Task material =
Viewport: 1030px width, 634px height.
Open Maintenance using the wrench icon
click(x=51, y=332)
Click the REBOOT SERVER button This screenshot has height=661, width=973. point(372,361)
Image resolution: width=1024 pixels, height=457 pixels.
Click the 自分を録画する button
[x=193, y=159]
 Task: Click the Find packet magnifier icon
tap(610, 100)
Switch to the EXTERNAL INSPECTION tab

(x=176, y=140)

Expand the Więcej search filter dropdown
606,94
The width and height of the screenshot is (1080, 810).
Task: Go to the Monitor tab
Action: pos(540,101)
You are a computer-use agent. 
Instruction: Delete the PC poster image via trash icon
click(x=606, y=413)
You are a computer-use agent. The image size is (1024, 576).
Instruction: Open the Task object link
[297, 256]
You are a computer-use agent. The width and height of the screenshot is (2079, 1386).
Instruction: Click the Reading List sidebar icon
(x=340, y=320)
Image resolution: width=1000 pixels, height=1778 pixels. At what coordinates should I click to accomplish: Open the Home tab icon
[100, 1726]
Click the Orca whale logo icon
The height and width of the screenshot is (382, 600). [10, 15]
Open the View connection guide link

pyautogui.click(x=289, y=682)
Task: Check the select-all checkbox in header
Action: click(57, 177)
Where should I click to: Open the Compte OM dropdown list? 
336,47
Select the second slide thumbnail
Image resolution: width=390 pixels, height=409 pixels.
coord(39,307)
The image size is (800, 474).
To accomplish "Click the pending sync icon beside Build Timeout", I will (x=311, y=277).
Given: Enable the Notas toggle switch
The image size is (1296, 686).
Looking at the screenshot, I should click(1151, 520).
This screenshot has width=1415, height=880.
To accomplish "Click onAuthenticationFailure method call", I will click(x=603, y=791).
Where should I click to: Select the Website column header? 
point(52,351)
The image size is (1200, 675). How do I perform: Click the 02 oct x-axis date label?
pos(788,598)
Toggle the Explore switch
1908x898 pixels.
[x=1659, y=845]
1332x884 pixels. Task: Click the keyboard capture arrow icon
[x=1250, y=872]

Your assignment = Among the lines of the entries above, count those containing the string "will". Write the number alone.

Exercise result = 2